Stricter quotas and shortened seasons followed. But shorter seasons create their own forecasting challenges. When anglers know a window is brief, they concentrate their effort intensely. Traditional harvest prediction methods, which rely heavily on historical averages, struggle to account for that behavioral compression.
Training a Model on Behavioral Change
"Harvest rates have traditionally been predicted using historical data, but that approach can be unreliable as regulatory changes can impact the behavior of anglers," said A. Challen Hyman, lead author and research scientist at the USF College of Marine Science Center for Environmental Analysis Synthesis and Application.
Hyman and colleagues built a model trained on data collected since 2015, incorporating season length, the date each season opened, and whether seasons for other popular species such as red snapper were open simultaneously. That last variable matters because anglers often target multiple species on a single trip. When red snapper is open, fishing pressure on gag may spike as boats head to the same offshore reefs.
By accounting for these factors, the model produced not just a point estimate of expected harvest, but a probability distribution. Managers could ask: what is the chance we exceed the quota at 10 days? At 14 days? At 20 days? That kind of risk quantification is exactly what fisheries councils need when weighing ecological caution against economic and social costs.
The Economic Weight Behind Each Decision
Every day a season is shortened, charter boat operators, tackle shops, and fishing guides lose income. Longer seasons benefit coastal economies and allow recreational anglers to catch a species they may have planned trips around for months. At the same time, every fish pulled out above the quota does not contribute to the population's recovery.
The risk tolerance that managers apply shifts with the health of the stock. When a population is struggling, as gag currently are, managers tend toward caution. Tom Frazer, dean of the USF College of Marine Science and co-author, noted the dual benefit of the approach: "Our hope is that this model can inform decisions about the management of gag and other recreational species, and ensure that those decisions are based on the best available science. At the end of the day, this will benefit both fish and fishermen."

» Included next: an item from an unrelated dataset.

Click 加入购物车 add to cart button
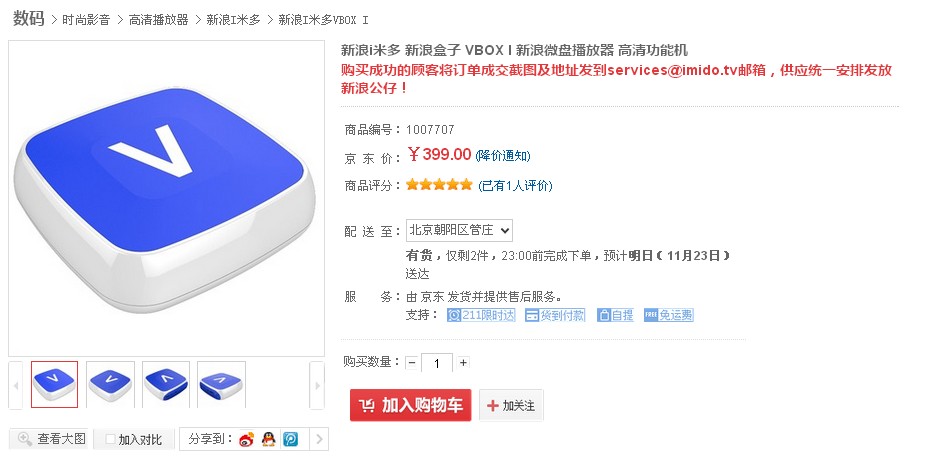Viewport: 929px width, 460px height. (x=410, y=405)
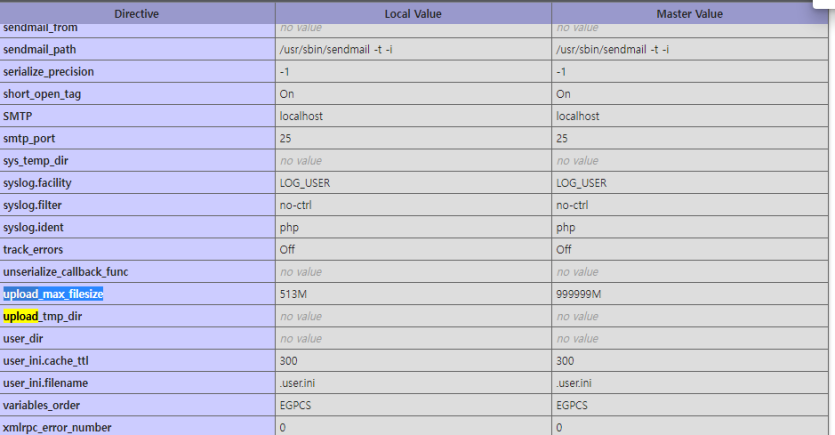The width and height of the screenshot is (835, 435).
Task: Click variables_order local value EGPCS
Action: click(295, 405)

Technology and a Growing Angler Population Complicate the Picture
The researchers are already looking past the 2025 season. Advances in fishing technology - more powerful outboard motors, sophisticated sonar and GPS systems, and online tools that aggregate fishing reports in real time - have changed how quickly recreational anglers can locate and reach gag grouper.

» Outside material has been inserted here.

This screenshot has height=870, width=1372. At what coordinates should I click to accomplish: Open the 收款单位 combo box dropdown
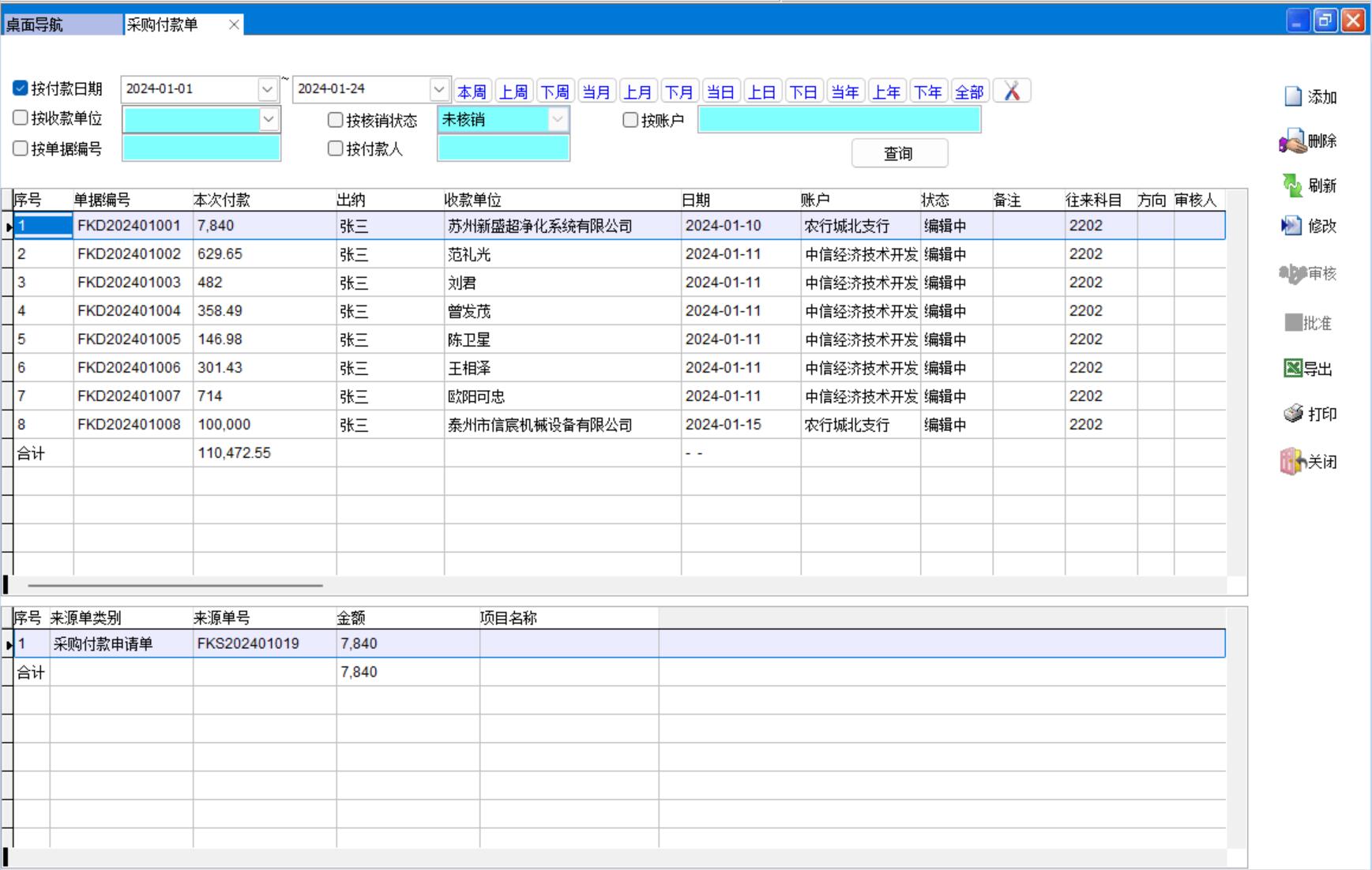click(269, 120)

"More powerful motors and improved electronics mean anglers are able to cover more water and also find fish more quickly," Hyman said. "Those changes coupled with a growing number of anglers are likely to have considerable consequences for the rate at which gag are harvested and the total amount of fish that are being removed from the population."
Future model iterations will need to account for these technological shifts and the expanding Gulf Coast recreational fishing population. The current study focuses on the recreational sector in the Gulf of Mexico; commercial quotas and broader ecosystem dynamics were outside its scope. The model will need continued calibration as fishing conditions and angler behavior evolve.